Até o presente momento, o Ministério da Saúde já distribuiu 15.068 tratamentos desde 02/10/2015. Confira aqui as planilhas de distribuição dos insumos daclatasvir, simeprevir e sofosbuvir na página do Componente Especializado da Assistência Farmacêutica, do Departamento de Assistência Farmacêutica da Secretaria de Ciência, Tecnologia e Insumos Estratégicos.

Caso os dados/informações aqui disponíveis não atendam integralmente às suas necessidades de pesquisa, você poderá requerer junto à Secretaria de Vigilância em Saúde (SVS) mais informações a partir dos sistemas de informação.

Por ser responsável pela guarda desse tipo de informações, a SVS mantém rotinas para evitar exposição ou utilização dos dados. Assim, a solicitação de acesso a informações é criteriosamente analisada pela Secretaria antes de qualquer liberação ao solicitante. Para atender às solicitações dessa natureza de maneira uniforme, segura e ágil e, seguindo determinação da LAI e considerando a Resolução nº 196/96 do Conselho Nacional de Saúde – que determina que toda pesquisa com seres humanos deve ser submetida à apreciação do Comitê de Ética em Pesquisa –, a SVS estabelece o fluxo que deverá ser seguido por profissionais/acadêmicos interessados em obter dados disponíveis nos Sistemas de Informações dessa Secretaria.

O solicitante deve enviar um ofício ou carta requerendo a liberação de dados ao Gabinete da Secretaria de Vigilância em Saúde, acompanhado do Termo de Responsabilidade e da documentação necessária, para o endereço: Esplanada dos Ministérios, Ed. Sede, Bloco G, sala: 105, CEP: 70.058-900, Brasília/DF. 

Orientações para preenchimento do Termo de Responsabilidade:

1) Indicar o nome do Sistema de Informação da base de dados que está sendo solicitada.

2) Indicar o nome do responsável pela guarda dos dados.

3) Indicar o(s) mês(meses) e ano(s) e Unidade da Federação/Municípios(s) da base de dados que está sendo solicitada.

4) Descrever todas as variáveis que estão sendo solicitadas, informando possíveis detalhamentos ou necessidades. A falta de preenchimento adequado deste item poderá ocasionar a não liberação da base de dados.

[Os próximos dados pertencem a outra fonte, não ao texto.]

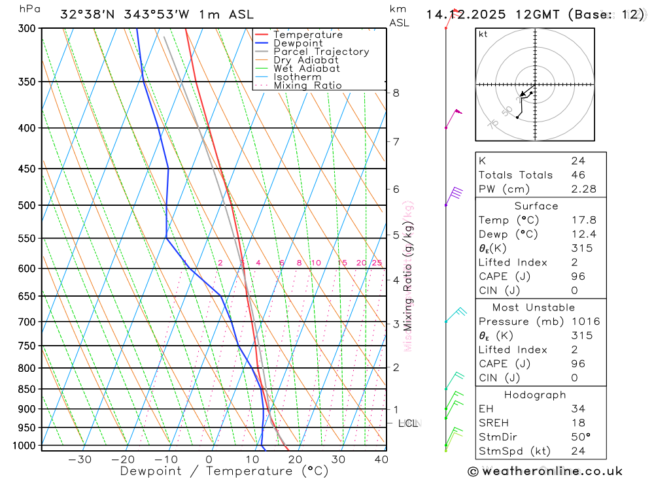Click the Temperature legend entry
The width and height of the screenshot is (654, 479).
pos(307,35)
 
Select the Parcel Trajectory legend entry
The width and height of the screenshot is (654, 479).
pos(321,52)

5) Descrever da forma mais abrangente possível a finalidade para qual os dados serão utilizados. A falta de preenchimento adequado deste item poderá ocasionar a não liberação da base de dados.

6) Descrever a metodologia que será utilizada no tratamento dos dados.

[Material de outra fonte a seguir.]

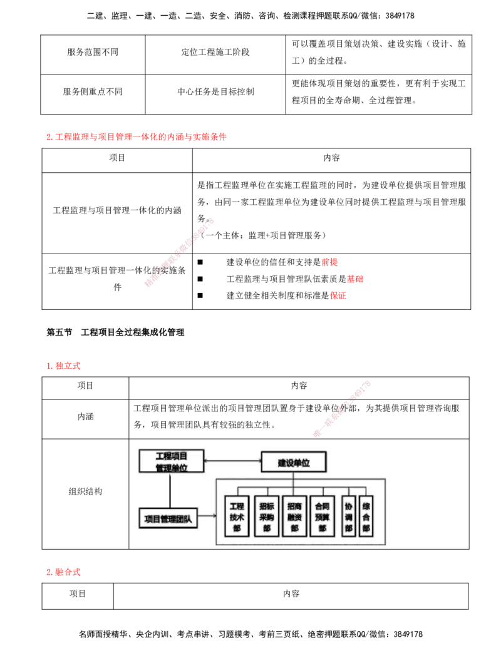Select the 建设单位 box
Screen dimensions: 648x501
click(294, 463)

7) Fornecer informações pessoais do responsável pela guarda dos dados e da Instituição à qual está ligado/trabalha/estuda, além das assinaturas.

O termo de responsabilidade deverá ser remetido à Secretaria de Vigilância em Saúde. E fique atento aos documentos necessários, que também deverão ser encaminhados:

* Documento que comprove que o solicitante é pesquisador/funcionário vinculado à Instituição declarada no Termo de Responsabilidade, ou documento que comprove que o solicitante é aluno vinculado à Instituição declarada no Termo de Responsabilidade;

* Documento de aprovação no Comitê de Ética em Pesquisa;

* Fotocópia do documento de identidade ou de Conselho de Classe;

* Fotocópia do CPF.

Uma vez realizado o pedido, o departamento responsável pelo Sistema de Informação irá emitir mensagem comunicando o parecer e o tempo previsto para a liberação do acesso ao banco de dados, ou os motivos para o não atendimento da solicitação.